[[ Material for this task, beginning ]]

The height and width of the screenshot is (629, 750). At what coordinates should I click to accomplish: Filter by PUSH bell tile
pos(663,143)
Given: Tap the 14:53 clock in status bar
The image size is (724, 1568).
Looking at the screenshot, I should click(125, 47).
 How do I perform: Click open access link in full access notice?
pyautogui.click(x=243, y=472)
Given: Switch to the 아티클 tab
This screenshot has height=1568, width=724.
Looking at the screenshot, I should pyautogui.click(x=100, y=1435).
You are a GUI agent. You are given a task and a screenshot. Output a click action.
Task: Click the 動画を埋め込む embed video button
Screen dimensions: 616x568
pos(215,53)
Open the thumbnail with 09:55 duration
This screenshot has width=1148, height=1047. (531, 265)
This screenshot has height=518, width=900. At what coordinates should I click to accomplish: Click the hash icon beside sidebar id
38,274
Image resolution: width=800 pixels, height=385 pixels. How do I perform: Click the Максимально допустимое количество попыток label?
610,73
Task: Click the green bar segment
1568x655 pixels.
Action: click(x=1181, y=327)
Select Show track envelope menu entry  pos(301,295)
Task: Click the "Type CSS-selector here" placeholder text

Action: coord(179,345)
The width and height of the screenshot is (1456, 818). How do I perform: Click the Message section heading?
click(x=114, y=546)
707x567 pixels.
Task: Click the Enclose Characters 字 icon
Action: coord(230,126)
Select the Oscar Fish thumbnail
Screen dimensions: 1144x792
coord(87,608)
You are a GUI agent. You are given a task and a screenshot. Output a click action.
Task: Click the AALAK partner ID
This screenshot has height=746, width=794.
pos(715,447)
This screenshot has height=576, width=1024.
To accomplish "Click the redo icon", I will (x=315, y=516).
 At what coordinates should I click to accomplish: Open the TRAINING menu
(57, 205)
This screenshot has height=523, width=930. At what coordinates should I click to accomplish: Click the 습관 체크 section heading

[[ Material for this task, end ]]

• [Task description] Beginning with the first line, transcribe the complete listing exactly.

• [The answer]
The height and width of the screenshot is (629, 750). At what coordinates should I click to accomplish: Filter by PUSH bell tile
pos(663,143)
Given: Tap the 14:53 clock in status bar
The image size is (724, 1568).
Looking at the screenshot, I should click(125, 47).
 How do I perform: Click open access link in full access notice?
pyautogui.click(x=243, y=472)
Given: Switch to the 아티클 tab
This screenshot has height=1568, width=724.
Looking at the screenshot, I should pyautogui.click(x=100, y=1435).
You are a GUI agent. You are given a task and a screenshot. Output a click action.
Task: Click the 動画を埋め込む embed video button
Screen dimensions: 616x568
pos(215,53)
Open the thumbnail with 09:55 duration
This screenshot has width=1148, height=1047. (531, 265)
This screenshot has height=518, width=900. At what coordinates should I click to accomplish: Click the hash icon beside sidebar id
38,274
Image resolution: width=800 pixels, height=385 pixels. How do I perform: Click the Максимально допустимое количество попыток label?
610,73
Task: Click the green bar segment
1568x655 pixels.
Action: click(x=1181, y=327)
Select Show track envelope menu entry  pos(301,295)
Task: Click the "Type CSS-selector here" placeholder text

Action: coord(179,345)
The width and height of the screenshot is (1456, 818). How do I perform: Click the Message section heading?
click(x=114, y=546)
707x567 pixels.
Task: Click the Enclose Characters 字 icon
Action: coord(230,126)
Select the Oscar Fish thumbnail
Screen dimensions: 1144x792
coord(87,608)
You are a GUI agent. You are given a task and a screenshot. Output a click action.
Task: Click the AALAK partner ID
This screenshot has height=746, width=794.
pos(715,447)
This screenshot has height=576, width=1024.
To accomplish "Click the redo icon", I will (x=315, y=516).
 At what coordinates should I click to accomplish: Open the TRAINING menu
(57, 205)
This screenshot has height=523, width=930. At what coordinates should I click to accomplish: Click the 습관 체크 section heading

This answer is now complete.